Nonostante tutte queste precauzioni, le spoglie di Ayako vennero ritrovate e identificate.
La sanguinosa carriera di Tsutomu fu interrotta, il 23 Luglio 1989, da un comune cittadino che grazie alla segnalazione di una delle figlie, lo sorprese in flagrante mentre stava fotografando l'altra, nuda. Arrestato sotto l'imputazione di "costrizione di minori a commettere atti osceni", dopo 17 giorni, l'assassino si decise anche a confessare tutta la serie dei suoi omicidi.
Una volta arrestato, la polizia trovò in casa sua circa seimila videocassette porno e splatter, nonché numerosissime a cartoni animati. Mescolate a questa collezione vi erano poi filmati e foto delle vittime.
Miyazaki è rimasto incarcerato fino al 1997, quando si è conclusa la batteria di valutazioni psichiatriche che la prefettura di Saitama aveva ordinato per il suo caso.

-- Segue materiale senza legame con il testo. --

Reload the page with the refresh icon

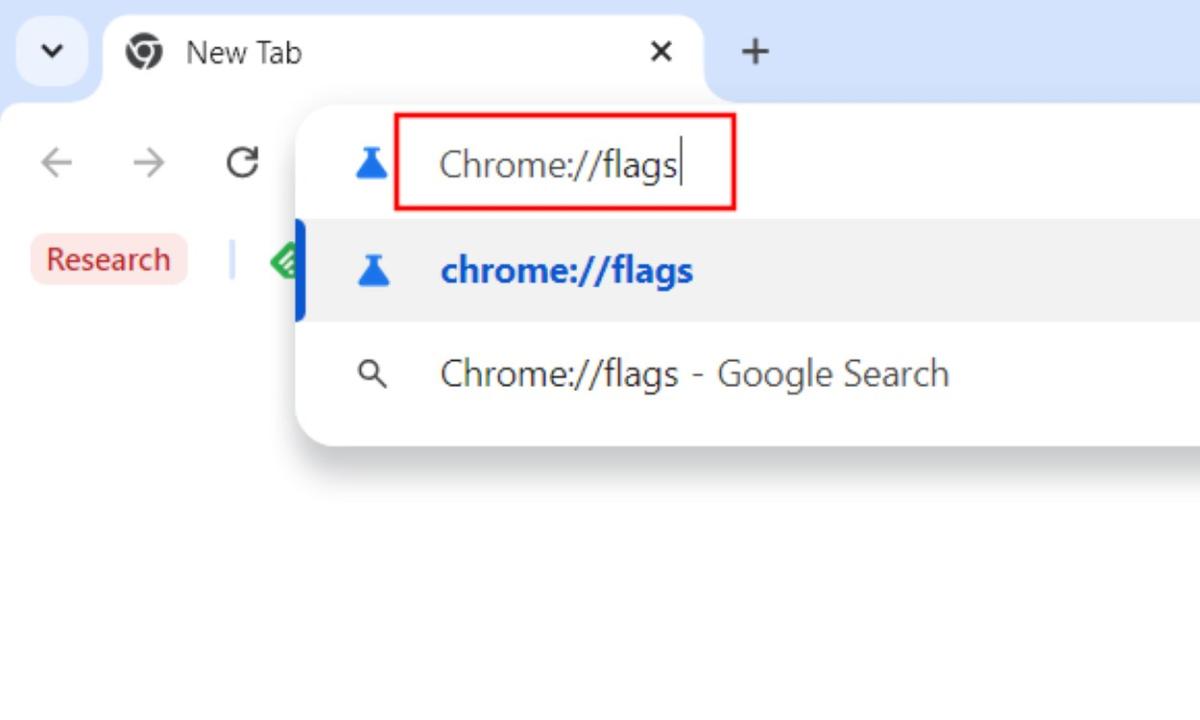[x=242, y=161]
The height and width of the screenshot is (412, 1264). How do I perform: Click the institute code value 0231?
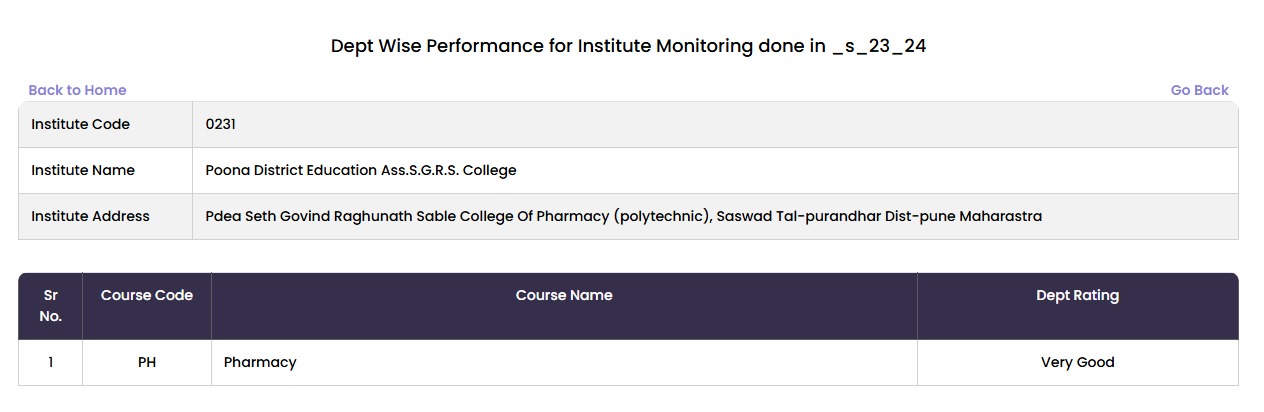[220, 125]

Secondo il team di psichiatri che lo ha analizzato per ben 7 anni, Tsutomu è affetto da un disturbo multiplo della personalità e da schizofrenia estrema, ma era comunque consapevole della gravità e delle conseguenze dei suoi crimini perciò, pochi mesi dopo, è stato condannato a morte per impiccagione.
Dopo un decennio trascorso nel braccio della morte, il 17 giugno 2008, l'assassino è stato giustiziato.